Proposed dimensionless correlation of (a) the present work and (b) the work of Akashi et al.¹³

Surface Sloshing

The volume fraction of liquid phase was monitored at the gas–liquid interface during simulation. Processing the obtained data with FFT technique can identify the frequency of the sloshing wave. Since the application of FFT method was demonstrated in the above section, it will not be repeated here. As seen in Fig. 9, the frequency of the sloshing wave ranges from 2.89 to 3.67 Hz, and it increases with the gas flow rate (Fig. 9a). Increasing the gas flow rate results in an increase in the bubble diameter, which has been reported by other work,^12,13 and can also be confirmed by the finding in this work that the bubbling frequency decreases with increasing gas flow rate. Large gas bubbles generate a large buoyancy force, which aggravates the surface undulation. Hence, the wave frequency of the surface sloshing is increased. In contrast to the gas flow rate, increasing lance submergence depth leads to decreasing wave frequency (see Fig. 9b). This is due to the drag effect posed by viscous force on gas bubbles rising in the viscous liquid. A reducing influence of the lance submergence depth on the wave frequency is noted as the lance submergence depth further increases.

Fig. 9

(a) Sloshing wave frequency versus gas flow rate (lance submergence depth: 0.044 m); (b) sloshing wave frequency versus lance submergence depth (gas flow rate: 0.097 L/s).

Summary and Conclusion

The bubble formation and surface sloshing in a TSL flow with a viscous liquid were investigated by means of numerical simulations. To guarantee the accuracy of the numerical model, a detailed validation by HR-PIV experiments was performed in the first place. Subsequently, the numerical model was used to study the influences of gas flow rate and lance submergence depth on the bubble formation and surface sloshing. The key outcomes are summarized as follows:

1. I.

::::::

#### List of tasks:
1: List every numerical value with a unit of measurement that appears in the sloshing excerpt.
2: Write the next part of the sloshing excerpt, beginning the numbered list of key outcomes that its final lines introduce.
The rows play no part in the work on the sloshing excerpt.

#### Listed entries:

::::::

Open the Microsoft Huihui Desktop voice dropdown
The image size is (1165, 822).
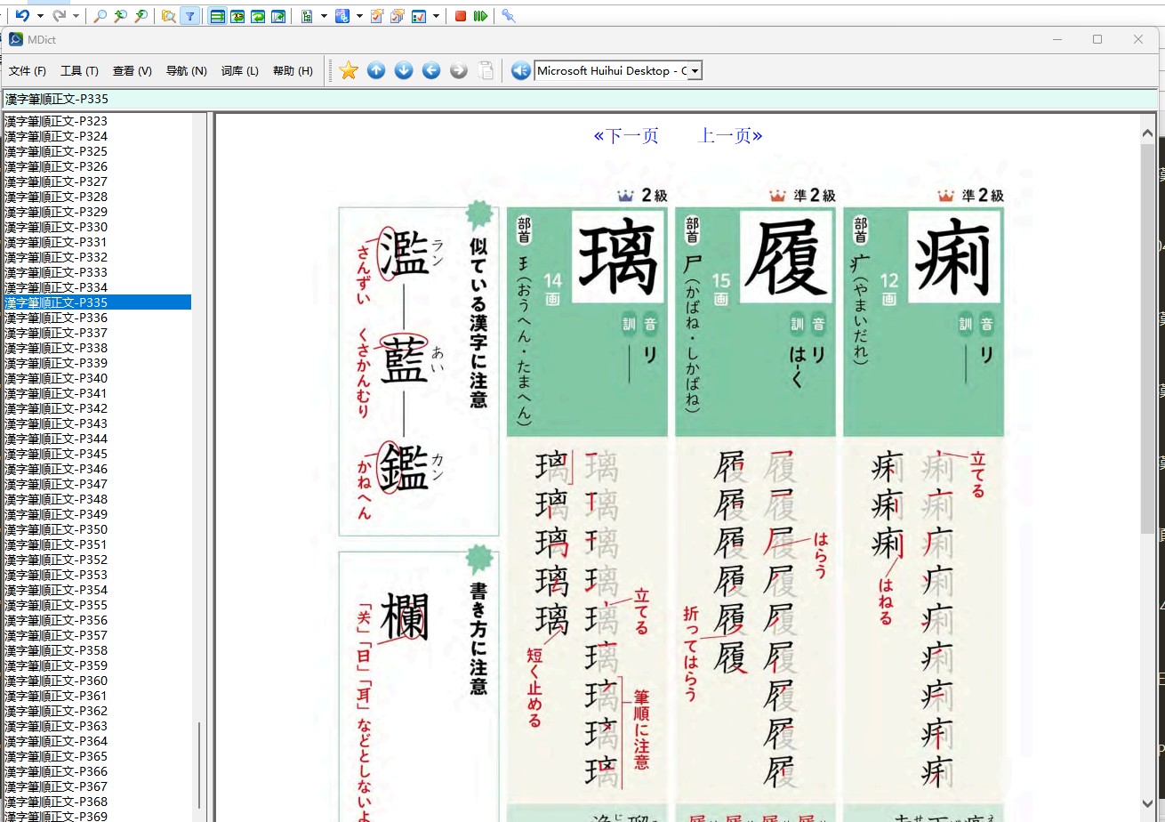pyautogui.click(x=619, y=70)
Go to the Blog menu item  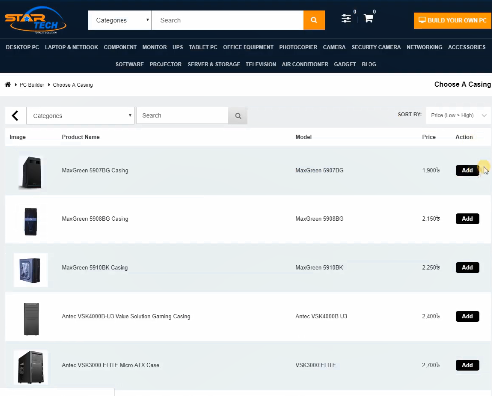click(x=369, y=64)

::::::

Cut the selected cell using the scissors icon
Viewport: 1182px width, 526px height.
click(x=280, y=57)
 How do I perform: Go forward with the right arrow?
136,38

::::::

#### Set of answers:
1: 2.89 Hz, 3.67 Hz, 0.044 m, 0.097 L/s

2:
   Numerical results obtained from the coupling model, i.e., VOF-LES-DSL, agree with the HR-PIV experimental data in terms of flow pattern, velocity field, and velocity fluctuation in most of the measured region. The deviations in the near lance region (r/R <  0.25) are caused by the gas phase, which is confirmed by the agreement between the filtered velocity and experimental velocity. The turbulence model, i.e., LES-DSL, fails to predict the velocity fluctuation in the bubbly region (r/R <  0.25), which may be due to the absence of bubble-induced turbulence in this single-phase model. Based on the overall comparison, the numerical model is validated.

2. II.

   With the aid of FFT technique, the bubbling frequencies are detected at different gas flow rates, showing a decreasing trend with increasing gas flow rate. This finding is consistent with the experimental observation in the literature. The results show that the lance submergence depth has limited influence on the bubbling frequency. In addition, a new dimensionless correlation (namely, St versus WeRe) is proposed to include the influences of viscous force and surface tension on bubble formation. It turns out that this new correlation has much smaller deviation of the pre-exponential factor and exponent by comparing the present and experimental results from the literature. With this proposed dimensionless correlation, it is possible to evaluate bubbly frequencies obtained at diverse conditions.

3. III.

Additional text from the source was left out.